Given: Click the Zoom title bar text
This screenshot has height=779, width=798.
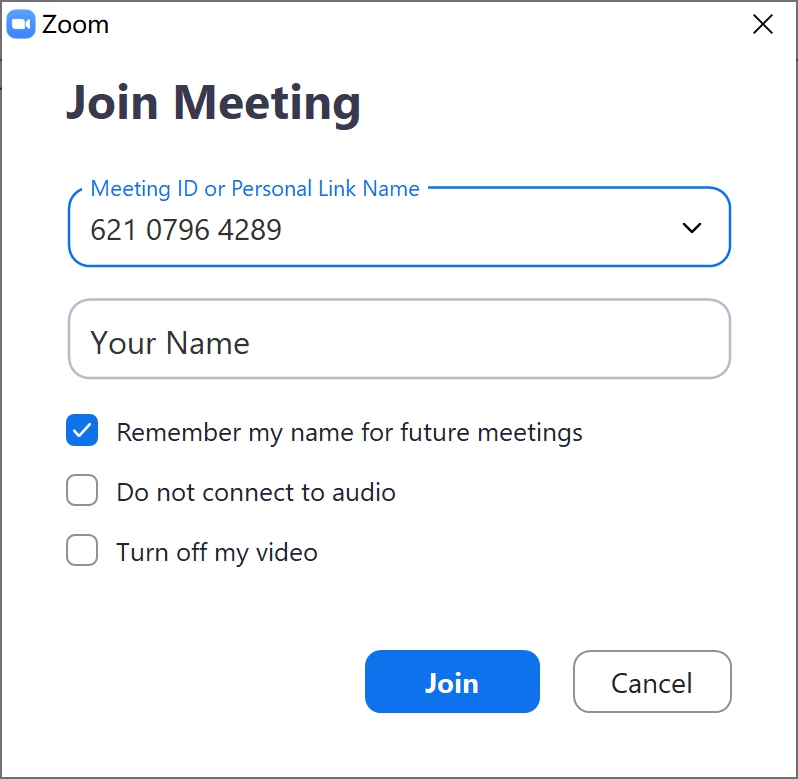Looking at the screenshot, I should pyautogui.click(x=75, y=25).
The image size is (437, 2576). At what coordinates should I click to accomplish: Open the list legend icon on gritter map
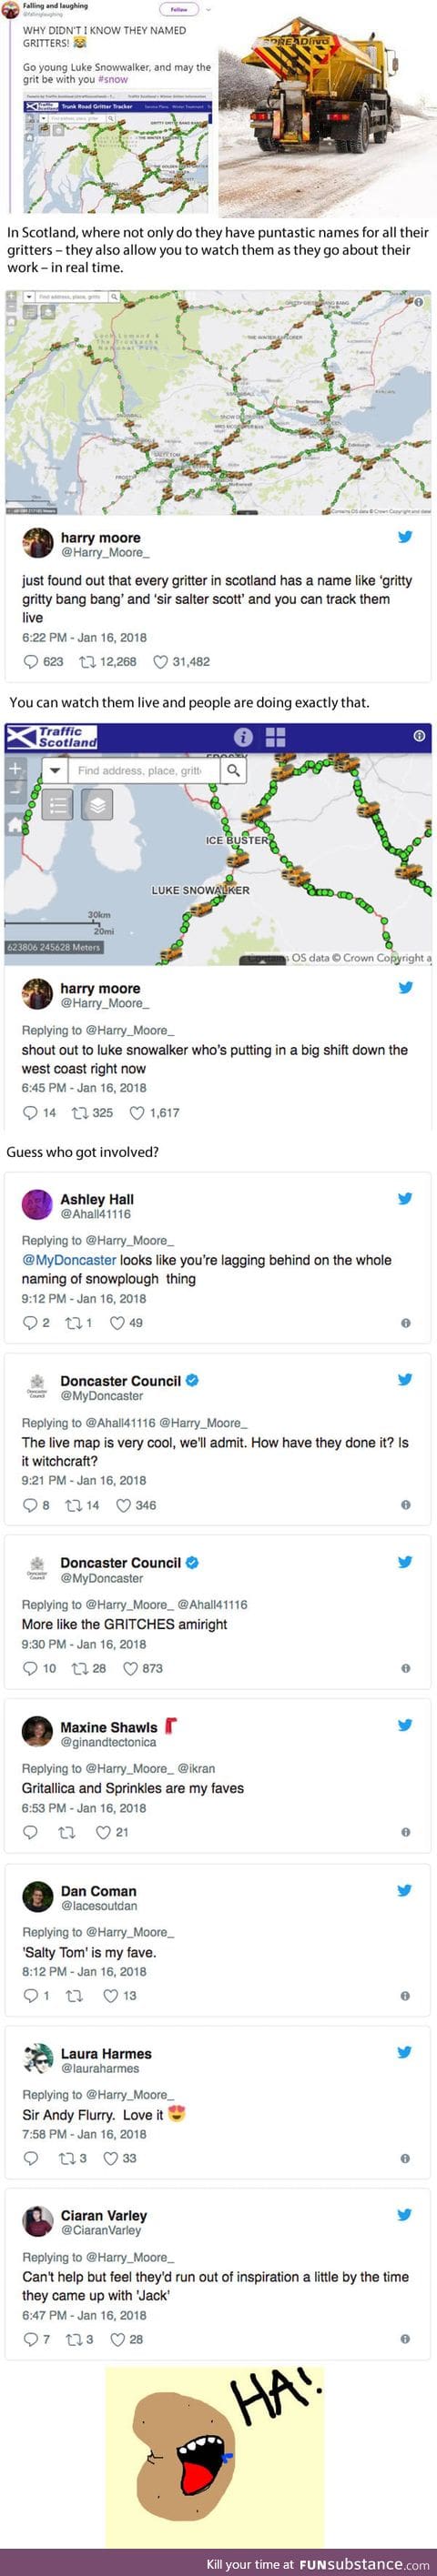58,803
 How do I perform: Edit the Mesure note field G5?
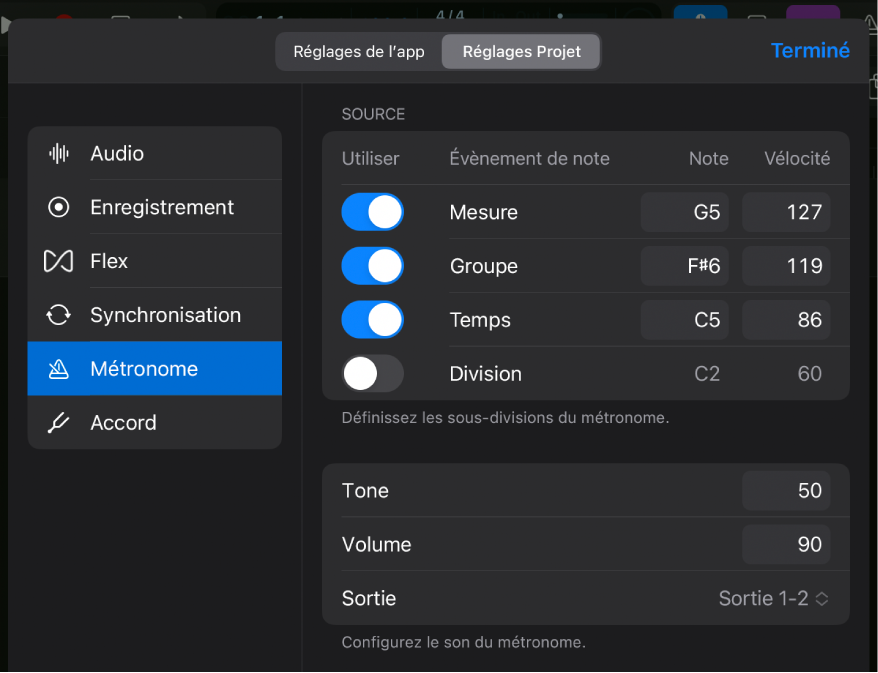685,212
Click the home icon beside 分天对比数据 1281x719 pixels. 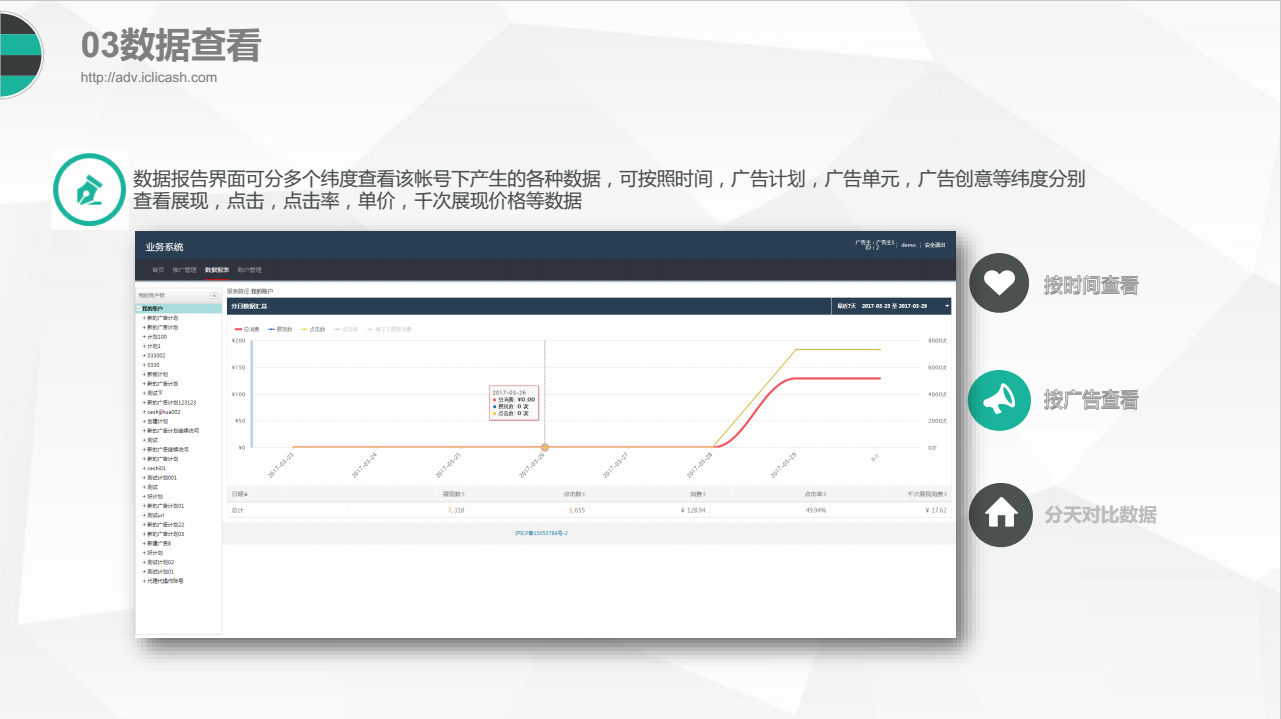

---

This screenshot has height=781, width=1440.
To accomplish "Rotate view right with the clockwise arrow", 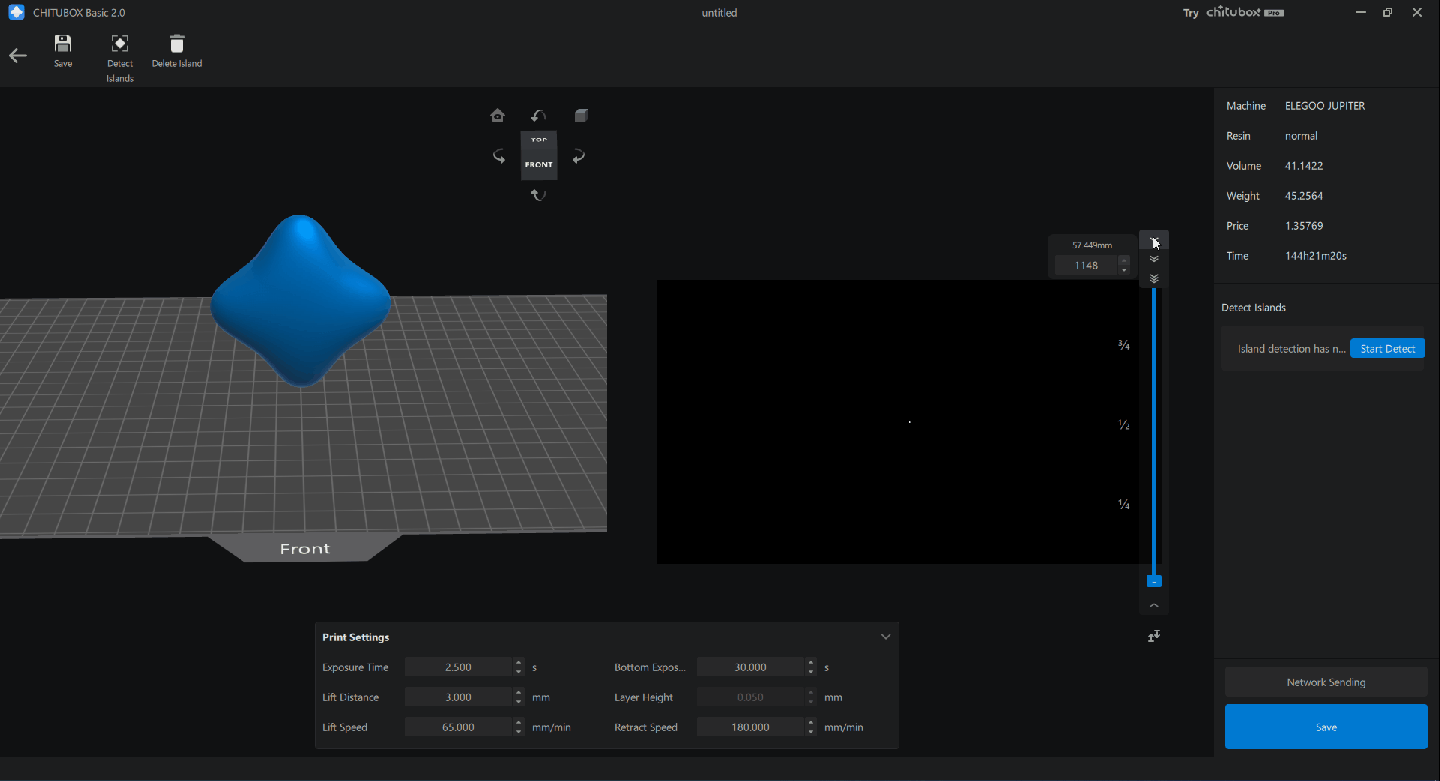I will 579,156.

---

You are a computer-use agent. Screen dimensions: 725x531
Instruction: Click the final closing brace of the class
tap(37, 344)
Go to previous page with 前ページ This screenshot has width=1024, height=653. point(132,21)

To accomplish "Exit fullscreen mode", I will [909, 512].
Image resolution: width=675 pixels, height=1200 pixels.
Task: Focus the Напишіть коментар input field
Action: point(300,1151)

- Problem to solve
From the listing above, restate verbatim the lines running from the one with "The image size" through the one with "Click the home", inclusive, but not the pictures.

- Written solution
The image size is (437, 2576). At what coordinates should I click to accomplish: Open the list legend icon on gritter map
58,803
 How do I perform: Edit the Mesure note field G5?
685,212
Click the home icon beside 分天对比数据 1281x719 pixels. 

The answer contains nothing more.